Suppose $\mathcal A$ be open covering of $X$.
For each $n\ge1$, since $\mathcal A$ is open covering of $Y_n$,there exists open refinement $\mathcal B_n$ of $\mathcal A$ such that is locally finite and covers $Y_n$ .
Then define, $$\mathcal B= \bigcup \mathcal B_n$$
Obviously, $\mathcal B$ is open covering of $X$. And for any $B \in \mathcal B$,
$\exists n\ge 1$ such that $B \in \mathcal B_n$So, there exists $A \in \mathcal A$ such that $B \subset A$ , because $\mathcal B_n$ is refinement of $\mathcal A$.
Thus, $\mathcal B$ is open refinement of $\mathcal A$.Now, we have refinement $\mathcal B$ of $\mathcal A$ that is open covering of $X$ and $\sigma$-locally finite (or countably locally finite).
Because $X$ is regular, we also have locally finite open refinement of $\mathcal A$ that covers $X$. And $X$ is paracompact.
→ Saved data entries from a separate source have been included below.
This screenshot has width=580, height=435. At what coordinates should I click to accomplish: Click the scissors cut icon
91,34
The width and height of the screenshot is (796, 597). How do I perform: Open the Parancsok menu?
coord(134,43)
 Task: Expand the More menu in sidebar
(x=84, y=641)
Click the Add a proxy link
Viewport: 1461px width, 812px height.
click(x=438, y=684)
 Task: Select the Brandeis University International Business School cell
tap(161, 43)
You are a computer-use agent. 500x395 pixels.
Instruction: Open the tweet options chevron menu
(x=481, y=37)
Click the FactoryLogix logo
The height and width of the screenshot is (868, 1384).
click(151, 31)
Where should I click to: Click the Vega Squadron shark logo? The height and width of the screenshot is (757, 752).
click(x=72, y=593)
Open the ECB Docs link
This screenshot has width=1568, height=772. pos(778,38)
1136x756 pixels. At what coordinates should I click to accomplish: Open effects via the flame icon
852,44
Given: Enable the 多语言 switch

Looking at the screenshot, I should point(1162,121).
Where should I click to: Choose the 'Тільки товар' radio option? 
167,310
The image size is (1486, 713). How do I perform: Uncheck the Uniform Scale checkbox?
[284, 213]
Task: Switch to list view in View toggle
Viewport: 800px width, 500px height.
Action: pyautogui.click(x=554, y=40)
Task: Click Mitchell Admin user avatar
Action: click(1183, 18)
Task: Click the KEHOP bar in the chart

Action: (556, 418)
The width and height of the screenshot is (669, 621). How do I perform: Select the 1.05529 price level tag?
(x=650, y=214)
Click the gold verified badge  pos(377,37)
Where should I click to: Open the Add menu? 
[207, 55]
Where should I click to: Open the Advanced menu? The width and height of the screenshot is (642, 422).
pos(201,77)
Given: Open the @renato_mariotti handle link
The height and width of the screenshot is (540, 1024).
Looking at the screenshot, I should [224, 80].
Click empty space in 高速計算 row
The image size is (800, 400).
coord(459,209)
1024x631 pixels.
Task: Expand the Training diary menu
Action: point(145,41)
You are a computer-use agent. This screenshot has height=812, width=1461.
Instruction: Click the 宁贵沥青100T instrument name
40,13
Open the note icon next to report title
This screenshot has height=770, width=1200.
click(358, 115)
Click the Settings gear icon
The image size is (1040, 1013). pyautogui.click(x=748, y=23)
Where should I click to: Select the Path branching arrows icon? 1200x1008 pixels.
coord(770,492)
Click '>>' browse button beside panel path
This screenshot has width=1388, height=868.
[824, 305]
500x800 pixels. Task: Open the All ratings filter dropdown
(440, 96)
Is here any problem in proof? I think this would be wrong, but I cannot find any of it.
Best Answer
It is not clear, in your proof, why $\mathcal B_n$ would be locally-finite. Its restriction to $Y_n$ (that is, $\{B\cap Y_n:B\in\mathcal B_n\}$) is locally-finite in $Y_n$, but not necessarily in $X$.
You may take a specific example when the statement fails, and try to track exactly where your proof fails.
A standard example of a Tychonoff space that is not normal is the Moore (or Niemytzki) plane, or tangent disk space. It is the $x$-axis together with the upper half-plane. If $H$ is the $x$-axis, then the topology induced on $H$ is discrete, hence $H$ is paracompact. If $K=\{(x,y):y>0\}$ is the upper half-plane then the topology induced on $K$ is the standard one, hence $K$ is also paracompact. Yet the Moore plane $\Gamma=H\cup K$ is not normal, hence it is not paracompact.